Garrett leaned back in his chair, Volcan propped casually against his knee. "Look at us. Three Towers down, three to go, and we’re entirely restructuring our loadouts. This is what a real guild party looks like, kid. We aren’t just surviving the climbs anymore. We’re scaling."
"We have to," Nathan said, the warmth of the room fading slightly as he thought of the badlands. "The Court isn’t going to just watch us anymore. Clamour is out there. Whatever localized collapse they’re trying to trigger, we are going to end up standing right in the middle of it."
"Then we stand in the middle of it with better gear," Dillon grinned, picking up the feather. "And lightning boots."
---
The TCA forge wing smelled of hot iron, ozone, and crushed coal. Vex was hunched over her anvil when they walked in, Ember spiraling lazily above her head. The Molten Sprite immediately chirped and dive-bombed the Frozen Heart in Nathan’s hands, thoroughly fascinated by the trapped aurora light.
"Down, Ember. You’ll melt it," Vex ordered, pushing her heavy welding goggles up into her hair.
She surveyed the materials Nathan laid across her workbench. Her scarred, calloused fingers moved over the Legendary drops with the quiet reverence of a master artisan.
"Butterfly’s Frozen Heart. Aurora Wing Fragment. Tempest Feather," Vex muttered, letting out a low, impressed whistle. "You’ve been busy, Cross.

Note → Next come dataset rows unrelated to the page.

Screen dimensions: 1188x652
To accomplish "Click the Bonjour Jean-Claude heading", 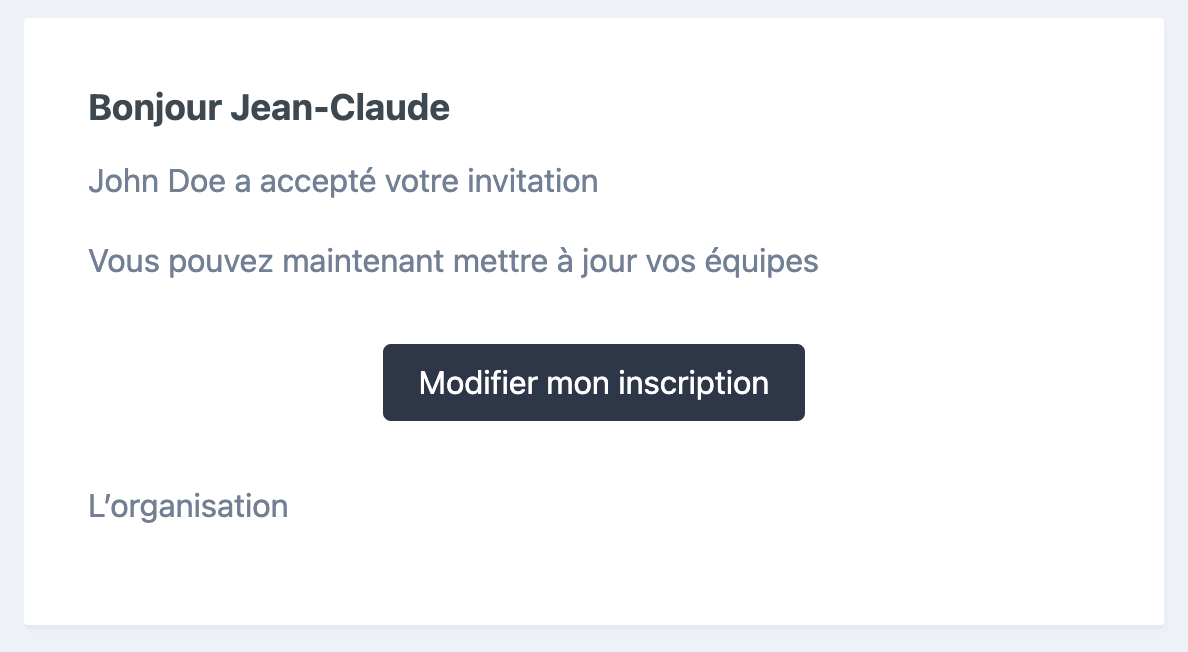I will tap(269, 108).
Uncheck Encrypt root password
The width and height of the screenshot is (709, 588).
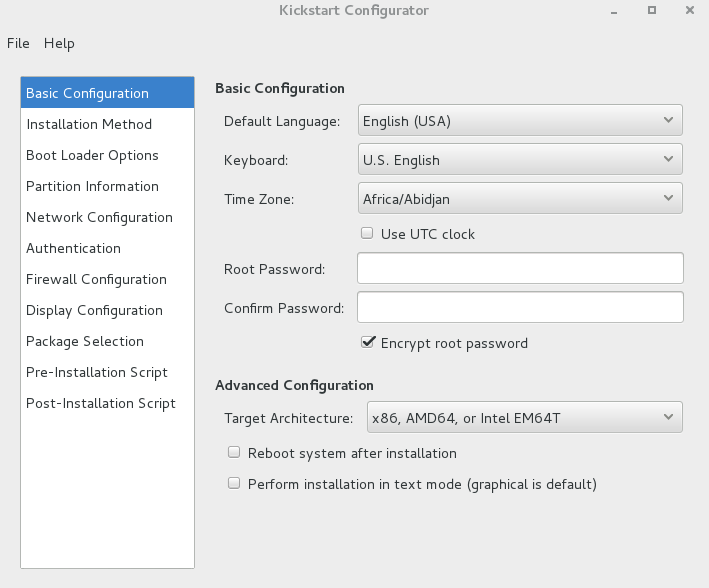coord(368,342)
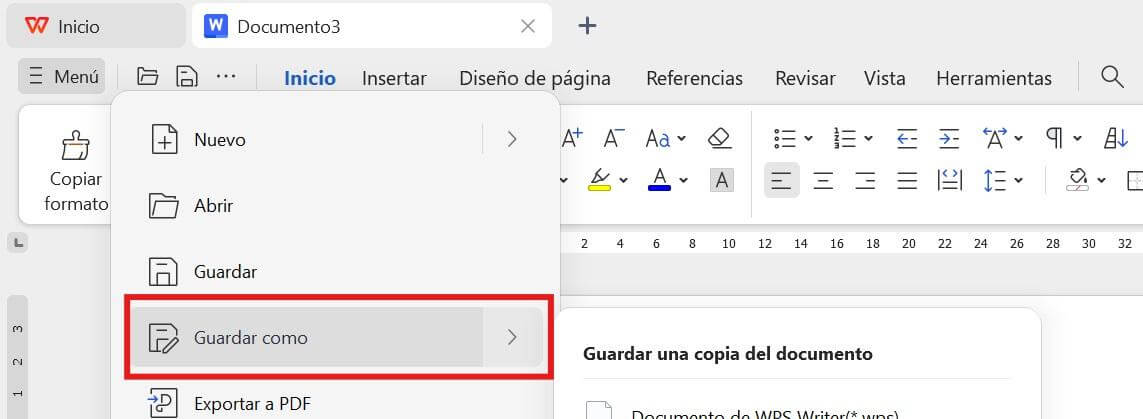Open a new tab with plus button
The image size is (1143, 419).
point(588,27)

Three High Class Towers in what, six weeks? Most veteran parties take a year to clear a roster like that."
"We’re on a tight schedule," Nathan said.
"Clearly." She picked up the Frozen Heart, the aurora light reflecting in her dark eyes. "A staff core for the ice mage. I can make this sing. The residual magic is so dense it’ll amplify her baseline affinity by thirty, maybe forty percent over a standard High Class focus."
She set it down gently and picked up the Wing Fragment, holding it up to the harsh forge-light. "This is delicate. A circlet. I can embed a reactive, passive [Mana Shield] rune. It won’t hold up to a boss strike, but it’ll buy her a full second of reaction time against an ambush."
Finally, she picked up the Tempest Feather. The static immediately snapped against her skin, and a rare, genuine grin broke across her face. "Boots for the loud one. Woven with lightning enchantments. I’ll fold the feather’s properties directly into the leather—enhanced traction, explosive movement speed, and a localized micro-dash. He’s already a headache with [Flash Step]. This will make him a nightmare."
"Turnaround time?" Nathan asked.
"Seven to ten days," Vex said, wiping her hands on a grease-stained rag. "I have a silver-spoon Climber from Silver Drake who’s been whining about a sword delay for three weeks, but your materials are actually interesting. I’ll push him down the queue."
She named her price. It was exorbitant, but the sale of the remaining boss cores would cover it with room to spare. Nathan transferred the funds without a second thought.
Vex checked her ledger and nodded. "Good. Now get out of my forge so I can actually work. And tell the Winterhart girl her staff is going to be my finest work since Moonlight. She had better appreciate it."
"She will."
"She better," Vex grunted, pulling her goggles back down. "I am not spending a week forging a Legendary staff just for her to look at it, say ’acceptable,’ and walk away."